A) The A. albopictus H3 amino acid sequence alignment (with other mosquito, fly and human orthologs) using ClustalW program in DNASTAR (Lasergene Genomics Suite) is shown. Residues that match are shaded in black color. GenBank accession numbers for A. albopictus, A. aegypti, C. quinquefasciatus, A. gambiae, D. melanogaster and H. sapiens sequences are shown. Total length and percent identities of the amino acid sequences are provided at one end of each sequence. B) The percent identity (horizontally above black-boxed diagonal) and divergence (vertically below black-boxed diagonal) for A. albopictus H3 amino acid sequence in comparison to other H3 sequences is shown. Sequence distances data was generated based on the ClustalW alignment of the sequences.
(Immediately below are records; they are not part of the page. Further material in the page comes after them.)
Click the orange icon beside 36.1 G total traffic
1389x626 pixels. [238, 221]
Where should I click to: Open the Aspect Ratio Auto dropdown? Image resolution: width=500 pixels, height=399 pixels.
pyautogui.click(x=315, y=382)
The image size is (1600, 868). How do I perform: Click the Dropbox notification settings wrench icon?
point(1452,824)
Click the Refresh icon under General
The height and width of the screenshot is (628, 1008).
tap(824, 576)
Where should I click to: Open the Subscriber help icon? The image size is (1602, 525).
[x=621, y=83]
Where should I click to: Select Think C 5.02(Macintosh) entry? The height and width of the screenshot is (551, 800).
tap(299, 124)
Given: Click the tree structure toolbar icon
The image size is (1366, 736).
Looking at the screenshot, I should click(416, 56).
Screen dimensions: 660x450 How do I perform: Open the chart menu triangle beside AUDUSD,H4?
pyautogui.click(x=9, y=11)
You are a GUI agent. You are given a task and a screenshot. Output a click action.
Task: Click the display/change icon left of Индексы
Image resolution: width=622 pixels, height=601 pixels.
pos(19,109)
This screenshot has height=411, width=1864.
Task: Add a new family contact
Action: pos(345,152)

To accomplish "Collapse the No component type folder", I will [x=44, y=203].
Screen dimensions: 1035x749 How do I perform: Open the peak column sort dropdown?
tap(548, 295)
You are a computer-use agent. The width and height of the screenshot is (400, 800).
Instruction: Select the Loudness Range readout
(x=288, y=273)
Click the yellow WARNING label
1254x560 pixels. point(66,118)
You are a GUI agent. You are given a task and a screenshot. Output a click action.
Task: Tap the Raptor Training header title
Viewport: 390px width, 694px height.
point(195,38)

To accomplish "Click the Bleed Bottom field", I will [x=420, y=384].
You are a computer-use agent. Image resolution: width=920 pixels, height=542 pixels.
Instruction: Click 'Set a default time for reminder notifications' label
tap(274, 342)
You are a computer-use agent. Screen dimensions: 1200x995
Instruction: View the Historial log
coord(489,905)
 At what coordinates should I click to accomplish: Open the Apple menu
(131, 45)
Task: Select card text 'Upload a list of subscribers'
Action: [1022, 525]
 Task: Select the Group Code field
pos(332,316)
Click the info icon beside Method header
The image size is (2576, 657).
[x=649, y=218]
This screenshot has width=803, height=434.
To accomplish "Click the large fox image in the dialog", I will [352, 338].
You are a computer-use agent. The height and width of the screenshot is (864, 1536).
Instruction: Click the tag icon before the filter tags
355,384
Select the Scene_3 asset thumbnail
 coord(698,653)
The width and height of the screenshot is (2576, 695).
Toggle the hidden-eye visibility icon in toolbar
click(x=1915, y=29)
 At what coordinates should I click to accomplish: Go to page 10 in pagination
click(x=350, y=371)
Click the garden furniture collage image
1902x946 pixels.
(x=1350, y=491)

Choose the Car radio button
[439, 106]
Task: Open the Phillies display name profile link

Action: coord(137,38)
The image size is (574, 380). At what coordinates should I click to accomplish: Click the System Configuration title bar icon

https://doi.org/10.1371/journal.pone.0319290.g004

ZIKV induces H3K27me3 methylation in mosquito cells

H3K27me3 is often associated with down regulation of gene expression by creating heterochromatin and restricting access of transcription factors to target genes [4244]. The increased mosquito EZH2-like gene transcripts upon ZIKV infection at day 1 p.i. suggests increase in H3K27me3 levels. Total protein extracts from ZIKV-infected or uninfected C6/36 cells generated from days 1, 3, 5 and 7 p.i. were processed for immunoblotting analysis with H3K27me3 specific antibody. An increase in the H3K27me3 levels was noted in ZIKV-infected C6/36 cells in comparison to uninfected controls at day 1 p.i. (Figs 5A and S3). However, no differences in H3K27me3 levels were noted between ZIKV-infected cells and uninfected controls (Figs 5A and S3) at later time points (days 3, 5, 7 p.i.).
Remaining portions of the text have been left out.